'''
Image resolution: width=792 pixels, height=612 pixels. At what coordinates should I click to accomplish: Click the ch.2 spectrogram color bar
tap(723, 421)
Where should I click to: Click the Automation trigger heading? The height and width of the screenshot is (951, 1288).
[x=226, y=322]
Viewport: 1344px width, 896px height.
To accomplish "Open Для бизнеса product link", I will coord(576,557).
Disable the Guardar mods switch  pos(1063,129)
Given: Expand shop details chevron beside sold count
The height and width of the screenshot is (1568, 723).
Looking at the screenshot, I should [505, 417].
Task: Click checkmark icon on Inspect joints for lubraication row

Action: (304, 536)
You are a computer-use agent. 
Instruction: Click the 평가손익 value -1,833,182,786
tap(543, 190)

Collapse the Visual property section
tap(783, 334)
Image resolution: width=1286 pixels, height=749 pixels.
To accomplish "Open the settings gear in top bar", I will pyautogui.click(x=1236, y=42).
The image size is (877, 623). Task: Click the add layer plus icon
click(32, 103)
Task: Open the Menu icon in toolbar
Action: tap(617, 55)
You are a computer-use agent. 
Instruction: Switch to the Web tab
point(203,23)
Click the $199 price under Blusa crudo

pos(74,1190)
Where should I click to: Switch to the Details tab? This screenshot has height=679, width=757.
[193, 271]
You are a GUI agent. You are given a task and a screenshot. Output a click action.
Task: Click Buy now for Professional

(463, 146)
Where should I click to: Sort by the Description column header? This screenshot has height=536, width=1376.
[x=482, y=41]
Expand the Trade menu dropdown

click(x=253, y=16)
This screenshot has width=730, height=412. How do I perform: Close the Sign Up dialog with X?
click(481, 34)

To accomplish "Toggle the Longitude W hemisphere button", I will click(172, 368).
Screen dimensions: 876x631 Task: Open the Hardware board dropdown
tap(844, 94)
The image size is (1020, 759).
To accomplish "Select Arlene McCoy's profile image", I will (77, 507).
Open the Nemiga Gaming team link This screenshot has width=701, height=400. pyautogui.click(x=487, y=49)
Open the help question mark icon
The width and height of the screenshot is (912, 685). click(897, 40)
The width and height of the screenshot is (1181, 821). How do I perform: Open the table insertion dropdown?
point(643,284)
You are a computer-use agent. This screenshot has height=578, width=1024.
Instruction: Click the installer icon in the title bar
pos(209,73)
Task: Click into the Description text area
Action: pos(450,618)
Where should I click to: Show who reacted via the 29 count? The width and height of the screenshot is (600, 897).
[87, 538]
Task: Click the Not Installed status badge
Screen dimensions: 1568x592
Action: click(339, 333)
'''
» **What is needed**: Write the lines out again exactly, beginning at the line that contains "Where should I click to: Show" and stopping only at the final line of the listing above.

» **Final answer**:
Where should I click to: Show who reacted via the 29 count? The width and height of the screenshot is (600, 897).
[87, 538]
Task: Click the Not Installed status badge
Screen dimensions: 1568x592
Action: click(339, 333)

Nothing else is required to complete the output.